Digital Product Manager, Design Ops · Southwest Airlines
IFE Starlink Portal
Known internally as Project Firework, the Southwest inflight Wi-Fi portal is the experience customers encounter when they connect to the T-Mobile-powered Starlink network on their own phones, tablets, and laptops during a Southwest flight. This isn't a seatback entertainment system — it's a lightweight, device-agnostic portal designed to work on whatever the passenger brought onboard.
Context
Inflight Wi-Fi portals occupy a specific and often underserved design space. They run in a constrained environment — browser-based, on hardware the team doesn't control, in a connectivity context that ranges from smooth to unreliable. Customers arrive at the portal with a simple goal: get online. The design job is to get out of their way.
The Design Ops lens
This project was a Design Ops effort, not a solo one. The team brought Heart DS components and patterns to bear on a product context that had its own constraints: varied device sizes, limited session context, and the need to work in both light and dark conditions depending on cabin lighting. My role was to guide the design direction, manage the team's work, and ensure the approach held together across those variables.
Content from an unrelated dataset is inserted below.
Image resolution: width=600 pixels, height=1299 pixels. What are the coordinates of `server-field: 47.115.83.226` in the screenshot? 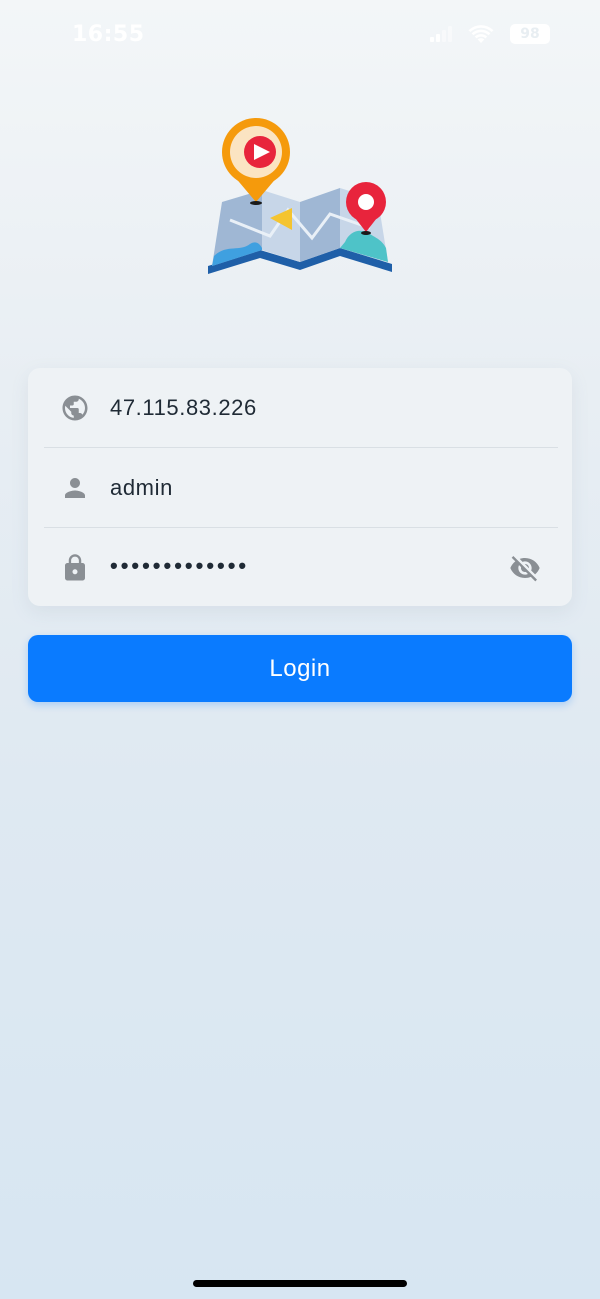 It's located at (300, 408).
Heart DS in a new environment
Bringing HDS to the portal was an opportunity to validate the system in yet another product context beyond the core southwest.com surfaces. It confirmed that the token architecture and component library could flex to a stripped-down, portal-style experience without losing coherence — useful signal for future products that live at the edges of the Southwest digital ecosystem.
Outcome
The Starlink portal launched in Q4 2025 as part of Southwest's T-Mobile inflight connectivity rollout. It gave passengers a cleaner, more intentional first touchpoint when connecting inflight, and gave the design system team another real-world proof point for HDS beyond the web.